Shortest is a shortest-path tree created by the BellmanFordFrom or DijkstraFrom single-source shortest path functions.

#### func AStar ¶

AStar finds the A*-shortest path from s to t in g using the heuristic h. The path and its cost are returned in a Shortest along with paths and costs to all nodes explored during the search. The number of expanded nodes is also returned. This value may help with heuristic tuning.

The path will be the shortest path if the heuristic is admissible. A heuristic is admissible if for any node, n, in the graph, the heuristic estimate of the cost of the path from n to t is less than or equal to the true cost of that path.

If h is nil, AStar will use the g.HeuristicCost method if g implements HeuristicCoster, falling back to NullHeuristic otherwise. If the graph does not implement graph.Weighter, graph.UniformCost is used. AStar will panic if g has an A*-reachable negative edge weight.

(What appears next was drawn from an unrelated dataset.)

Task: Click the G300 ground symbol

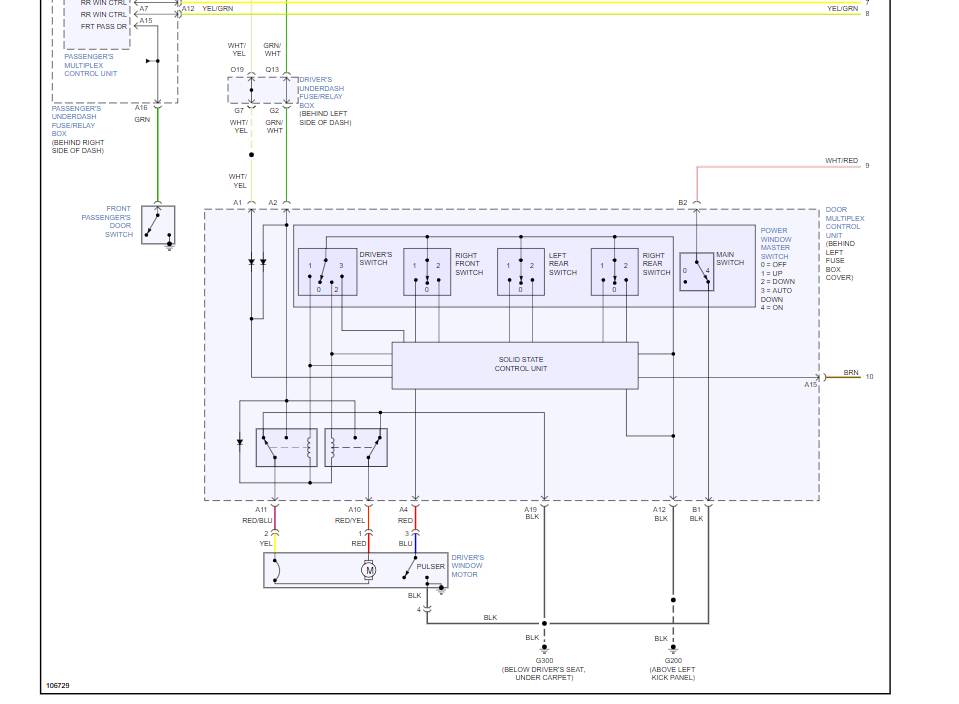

#### func BellmanFordFrom ¶

BellmanFordFrom returns a shortest-path tree for a shortest path from u to all nodes in the graph g, or false indicating that a negative cycle exists in the graph. If the graph does not implement graph.Weighter, graph.UniformCost is used.

The time complexity of BellmanFordFrom is O(|V|.|E|).

#### func DijkstraFrom ¶

DijkstraFrom returns a shortest-path tree for a shortest path from u to all nodes in the graph g. If the graph does not implement graph.Weighter, graph.UniformCost is used. DijkstraFrom will panic if g has a u-reachable negative edge weight.

The time complexity of DijkstrFrom is O(|E|+|V|.log|V|).